Fantastic news. I can finally get rid of my ancient Australian DVD. A great movie and one of my favorite Roegs. Profoundly underrated it goes without saying. If only we all could be as cool as Bryan Brown with his portable massage table.

beamish14
Joined: Fri May 18, 2018 3:07 pm

Re: Nicolas Roeg

#71 Post by beamish14 » Mon Sep 04, 2023 12:59 am

John Cope wrote:
Sun Sep 03, 2023 10:30 pm
Fantastic news. I can finally get rid of my ancient Australian DVD. A great movie and one of my favorite Roegs. Profoundly underrated it goes without saying. If only we all could be as cool as Bryan Brown with his portable massage table.

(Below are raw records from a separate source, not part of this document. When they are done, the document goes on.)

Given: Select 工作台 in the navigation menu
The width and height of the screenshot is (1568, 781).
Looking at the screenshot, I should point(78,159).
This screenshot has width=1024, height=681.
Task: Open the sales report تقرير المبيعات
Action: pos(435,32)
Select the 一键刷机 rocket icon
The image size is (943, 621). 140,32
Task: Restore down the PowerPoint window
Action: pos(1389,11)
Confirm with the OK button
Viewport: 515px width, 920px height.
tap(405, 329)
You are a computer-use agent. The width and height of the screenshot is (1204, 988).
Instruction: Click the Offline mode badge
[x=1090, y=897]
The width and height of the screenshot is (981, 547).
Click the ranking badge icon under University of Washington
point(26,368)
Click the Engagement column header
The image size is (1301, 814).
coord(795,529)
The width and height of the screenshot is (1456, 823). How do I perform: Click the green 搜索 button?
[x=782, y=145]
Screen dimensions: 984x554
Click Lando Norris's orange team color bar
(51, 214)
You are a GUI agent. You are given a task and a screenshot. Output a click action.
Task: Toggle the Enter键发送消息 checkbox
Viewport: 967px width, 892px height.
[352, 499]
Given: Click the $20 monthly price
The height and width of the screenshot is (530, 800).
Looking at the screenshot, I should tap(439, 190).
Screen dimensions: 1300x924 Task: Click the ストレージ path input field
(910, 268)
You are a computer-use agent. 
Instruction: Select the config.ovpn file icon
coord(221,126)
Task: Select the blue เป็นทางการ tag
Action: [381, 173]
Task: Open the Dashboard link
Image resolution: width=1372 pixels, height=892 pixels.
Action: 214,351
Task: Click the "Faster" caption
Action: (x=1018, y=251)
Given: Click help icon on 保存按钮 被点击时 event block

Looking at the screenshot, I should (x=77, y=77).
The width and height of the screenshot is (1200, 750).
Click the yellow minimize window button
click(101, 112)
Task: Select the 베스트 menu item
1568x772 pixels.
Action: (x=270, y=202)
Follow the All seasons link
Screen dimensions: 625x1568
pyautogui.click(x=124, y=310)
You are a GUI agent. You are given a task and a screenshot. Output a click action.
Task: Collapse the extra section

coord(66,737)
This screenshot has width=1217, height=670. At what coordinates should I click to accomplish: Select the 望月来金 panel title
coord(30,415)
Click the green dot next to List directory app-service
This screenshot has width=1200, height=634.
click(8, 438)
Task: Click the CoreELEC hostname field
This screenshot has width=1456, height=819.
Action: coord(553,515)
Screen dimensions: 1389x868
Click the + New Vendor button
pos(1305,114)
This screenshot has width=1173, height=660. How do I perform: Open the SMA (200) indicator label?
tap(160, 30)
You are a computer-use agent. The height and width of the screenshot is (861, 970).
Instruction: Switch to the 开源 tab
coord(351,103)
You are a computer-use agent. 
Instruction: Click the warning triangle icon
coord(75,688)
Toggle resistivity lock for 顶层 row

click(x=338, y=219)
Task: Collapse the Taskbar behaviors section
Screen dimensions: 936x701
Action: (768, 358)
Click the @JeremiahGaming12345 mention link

I love it, too. I’m a real sucker for two hander films that go on philosophical tangents. It’s kind of a companion to Walkabout as well

User avatar
MichaelB
Joined: Fri Aug 11, 2006 6:20 pm
Location: Worthing
Contact:

Re: Nicolas Roeg

#72 Post by MichaelB » Mon Sep 04, 2023 2:50 am

I wonder how it would play in a double bill with Małgorzata Szumowska and Michał Englert’s Never Gonna Snow Again, which is the only other philosophical film revolving around a masseur that I can think of.

User avatar
colinr0380
Joined: Mon Nov 08, 2004 4:30 pm
Location: Chapel-en-le-Frith, Derbyshire, UK

Re: Nicolas Roeg

#73 Post by colinr0380 » Mon Sep 04, 2023 9:30 am

Technically Beatriz At Dinner is a 'philosophical film revolving around a masseur' although one deeply cynical about how psychologically broken the masseur herself is, becoming disillusioned with life over the course of the film.